My Homelab has hit its first milestone 🚀

Cloud

The biggest problem with my homelab was that I kept breaking it.

I couldn’t get used to using mealie as a meal planner because I would go to use it and it didn’t work. Or it did, but I couldn’t connect to it properly. Or something else went wrong.

So for my first “release” I aimed for a “cloud”. Some people call it “HomeProd”.

I used things I was used to, and a few things I wasn’t, to make a simple, stable platform on which I could host my actual homelab.

Here’s what’s in it:

NAS

I have a machine dedicated to running TrueNAS Scale.

I bought the hype that I needed ECC RAM so that my data would be safe and so I also needed a server-grade processor, which meant a server-grade motherboard, and all the other bits to go with it.

At the time Scale had built-in Kubernetes so I used TrueCharts to set up some apps. And then they stopped working. And then there were all the updates with breaking changes. And then I got fed up.

This was meant to be a machine that did storage and I didn’t want to mess with it.

The TrueNAS devs thought the same thing and took out Kubernetes and replaced it with Docker, so I updated to follow and now I only run two storage apps on it.

Usage

  • file storage over NFS to Linux and Mac and SMB for Windows
  • object storage via MinIO installed as a Docker container
  • backups for virtual machines via Proxmox Backup Server

and nothing else, because I just want it to do network attached storage, and I don’t want to mess with it.

Storage

  • 2 NVME for 4TB of fast storage
  • 1 SSD for 500GB internal storage
  • 4 HDD RAIDZ2 for 10TB of slow storage

NUC

After getting burned trying to do server things on my NAS I looked for a replacement and found the Turing Pi, and then in true Kickstarter fashion it got delayed, and then delayed again.

I impatiently bought an Intel NUC.

I could have installed Linux on it and used it as a server but I wanted to use Terraform for Infrastructure as Code, so instead I installed Proxmox VE and used Terraform to create the virtual machines and LXC containers I needed with code.

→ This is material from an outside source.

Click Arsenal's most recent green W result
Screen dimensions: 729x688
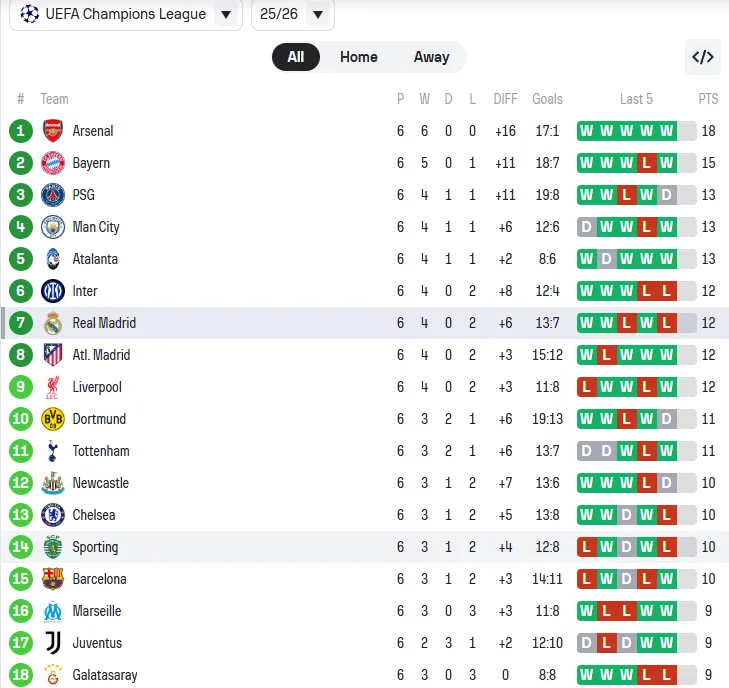666,131
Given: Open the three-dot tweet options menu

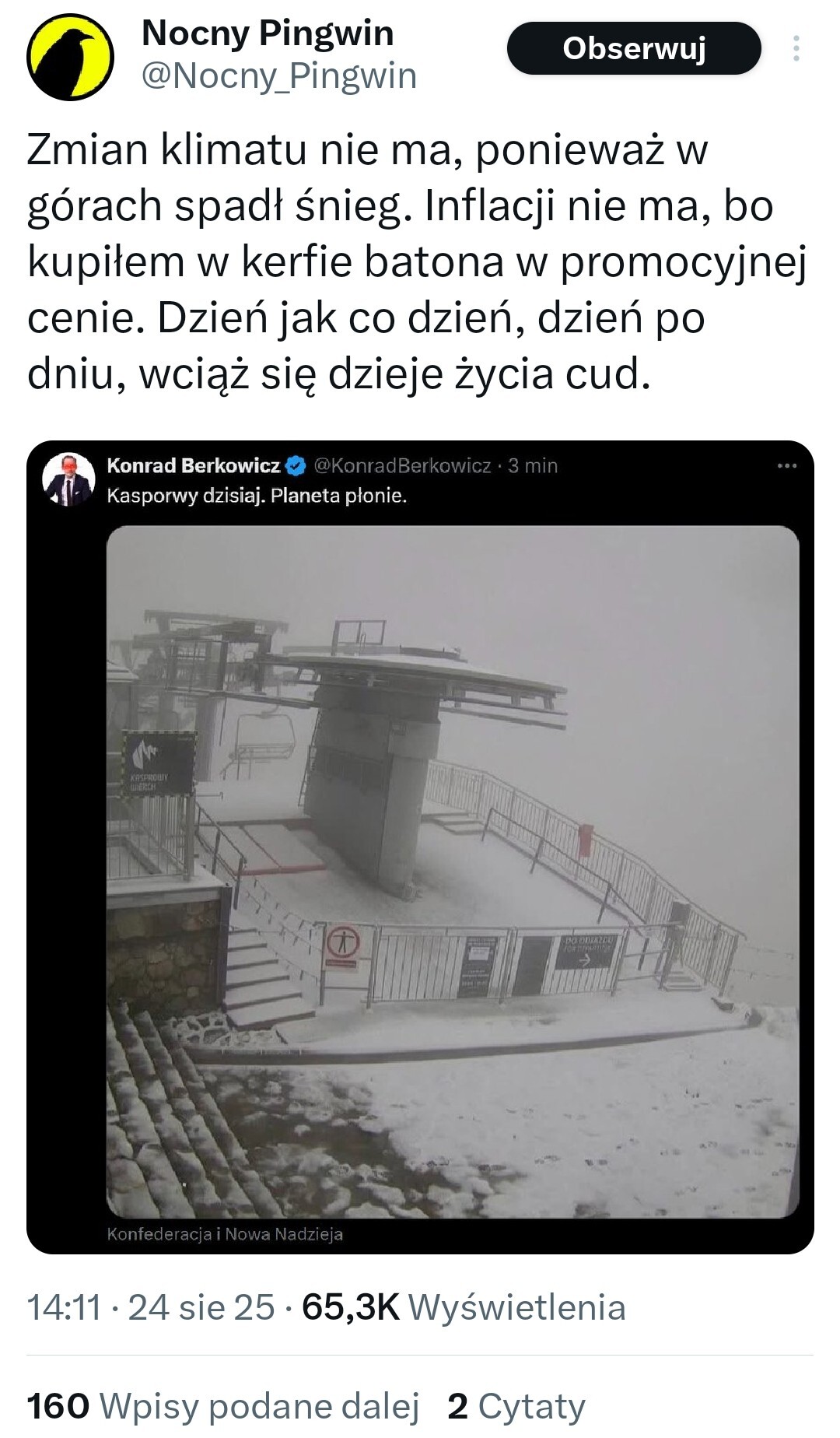Looking at the screenshot, I should point(796,48).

This meant I could get some practise in using Ansible to configure things and try out K3s to run Kubernetes.

Usage

  • compute for running services and apps
  • experience using Proxmox
  • practise using IaC with Terraform and Ansible
  • a place to try out Kubernetes stuff
  • a better GPU than the NAS for Jellyfin to use for transcoding

Services

  • PiHole for blocking adverts as well as DNS and DHCP for my network
  • Wireguard for a VPN so I can connect from out the house
  • MySQL and Postgres databases for “cloud” things to use
  • Caddy as a reverse proxy to secure access to my “cloud” apps and services
  • Gitea for storing my git repositories
  • Jellyfin to watch my own media content

Apps

  • Mealie for recipe management and meal planning
  • FreshRSS for my RSS clients to sync from

DeskPi

The last part of my “cloud” is the Raspberry Pi 4 I have on my desk.

(I named it before I heard about the company with the same name)

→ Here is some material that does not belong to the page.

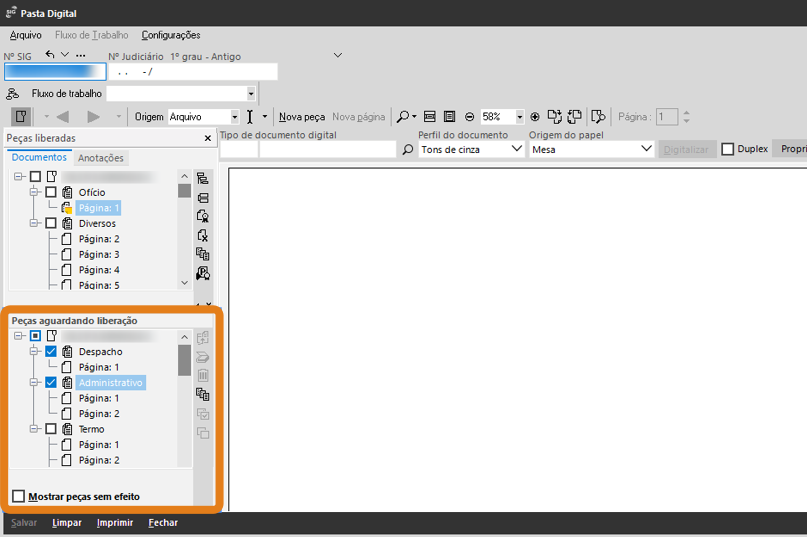This screenshot has height=537, width=807.
Task: Check the Duplex checkbox
Action: (728, 149)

I had future plans for it, since it’s sat on my desk, so I installed the desktop version of Ubuntu and hooked it up to my second screen.

Then I installed Uptime Kuma on it to monitor all my services and apps.

Apparently I cheaped out when I bought it and got the 2GB version, so it’s really really slow and struggles with showing the dashboard.

screenshot of Uptime Kuma status page

I’ve been looking for a good excuse to buy a Raspberry Pi 5 but technically this works, so for now it can stay.

Lab

Now that the stable self-hosted part is out of the way I’m going to leave it alone and use something else for the new ideas.

My Turing Pi 2.5 has finally arrived, along with its case, 3 x RK1 compute modules and 3 x 1 TB NVME drives. I’m planning on using it as a cluster to run Kubernetes and potentially host my own website, but we’ll see about that.

Right now it’s on the bench in the lab.